Fifteen years ago, they met as opposite energies at Bright Blue Day. Jess was the calm in the client storm – grounded, precise, quietly pulling levers behind the scenes. Laurence, meanwhile, lived in the pitch room, spinning ideas, charming prospects, selling big visions. "I was deep in the trenches, Laurence was in the strategy stratosphere,” Jess recalls. But they clicked instantly. “Right place, right time… it just worked.”
Their first collaboration came not through a formal pairing, but organically – he needed help, she had time, and their professional dynamic was born. What followed was a decade-plus of complementary tension: she listens, he pushes. He talks, she delivers. The agency’s evolution – from a 60-year-old stalwart to a bold, future-ready brand – owes much to the push-and-pull between them. It’s not always calm, but it’s always forward.
Their dynamic has always been rooted in contrast. “Jess is phenomenal at understanding what’s really needed – she thinks human emotion first,” says Laurence. “Whereas I can get distracted by the shiny stuff, she brings it back to the person, the story, the why.”
For Jess, Laurence’s gift is energy and instinct. “He spots the opportunity, gets people excited.

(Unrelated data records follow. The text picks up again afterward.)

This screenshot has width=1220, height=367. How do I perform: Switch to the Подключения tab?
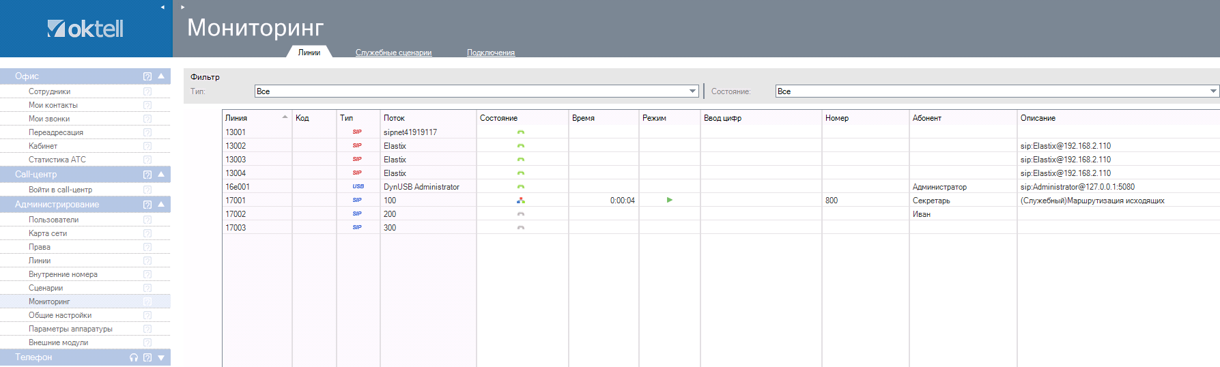pyautogui.click(x=490, y=53)
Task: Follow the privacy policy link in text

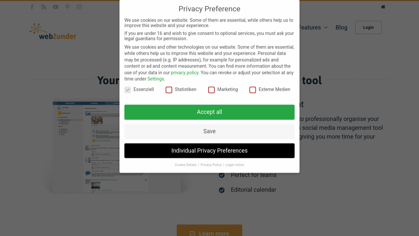Action: pyautogui.click(x=185, y=73)
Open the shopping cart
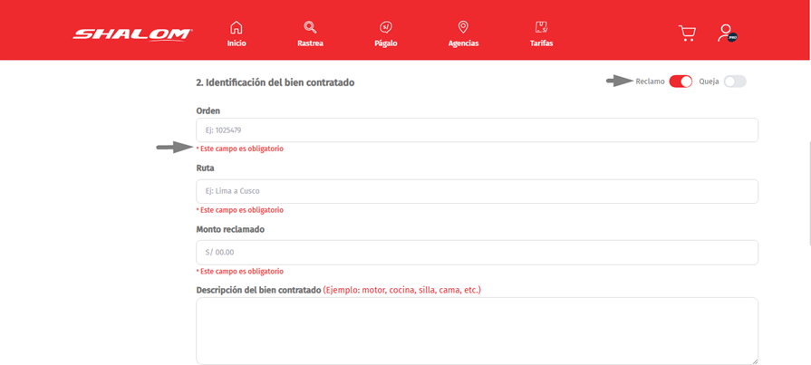The image size is (811, 365). pos(687,34)
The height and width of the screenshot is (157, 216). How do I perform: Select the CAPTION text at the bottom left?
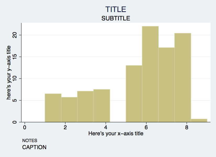point(34,147)

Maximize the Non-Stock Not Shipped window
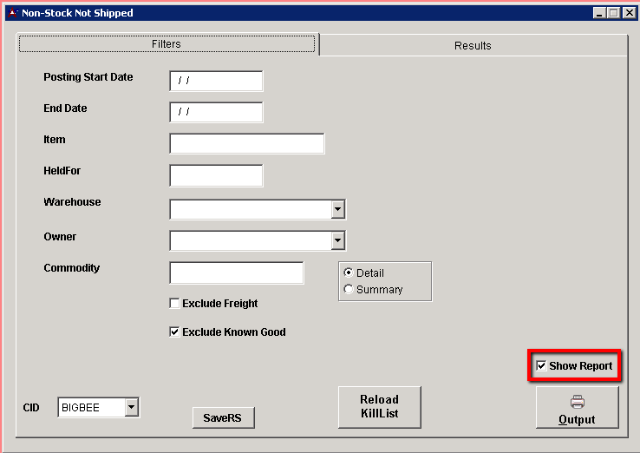point(613,13)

I keep them reassured. We’ve learned to trust each other’s strengths – and more importantly, to stop trying to do the same bits of the job.”
That wasn’t always the case. Early on, they attempted total parity – joint title, joint decisions, shared everything. “It led to friction and things falling through the cracks,” Jess admits. “Now we’ve carved out clearer dance spaces. We bring ideas into each other’s lanes, but we don’t step on toes. Or at least… we try not to.”
When asked to name their proudest project, neither picks a campaign. Instead, they talk about the agency culture they’ve helped build out.
“For me, it’s the agency itself,” Jess says. “It’s where we’ve poured everything. It’s the one project where there’s no ego – just passion and purpose. We’re building something that will outlast us.”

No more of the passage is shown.